● The task
Copy out every line of the records below verbatim, leaving out the pictures.
_ _ _ _ _
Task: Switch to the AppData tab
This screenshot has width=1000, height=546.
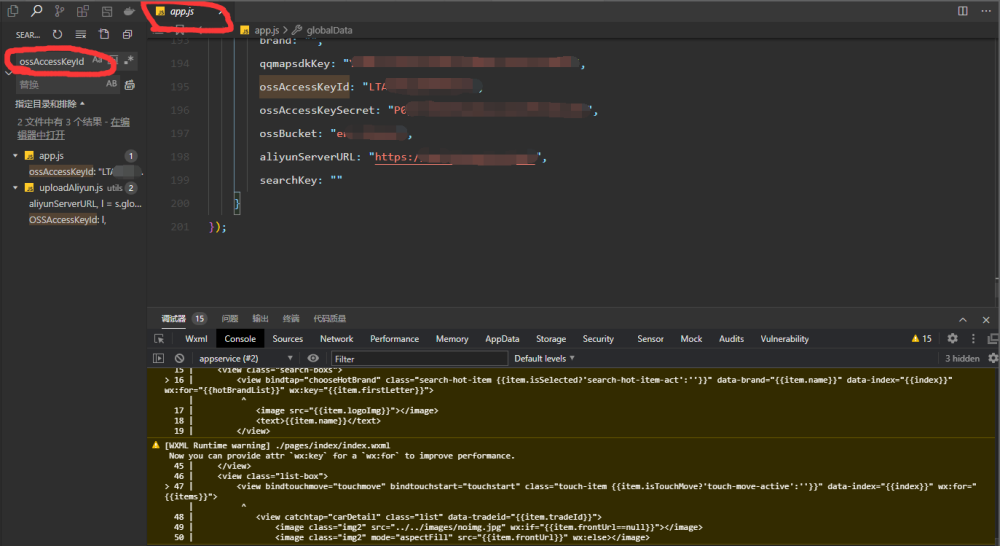Action: coord(502,339)
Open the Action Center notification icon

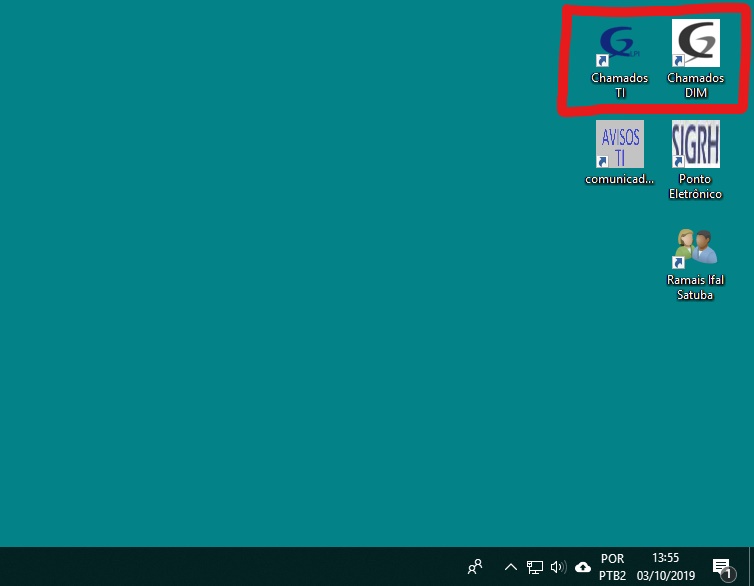(721, 567)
_ _ _ _ _
● Solved problem
Task: Switch to the AppData tab
This screenshot has width=1000, height=546.
Action: coord(502,339)
Open the Action Center notification icon

(721, 567)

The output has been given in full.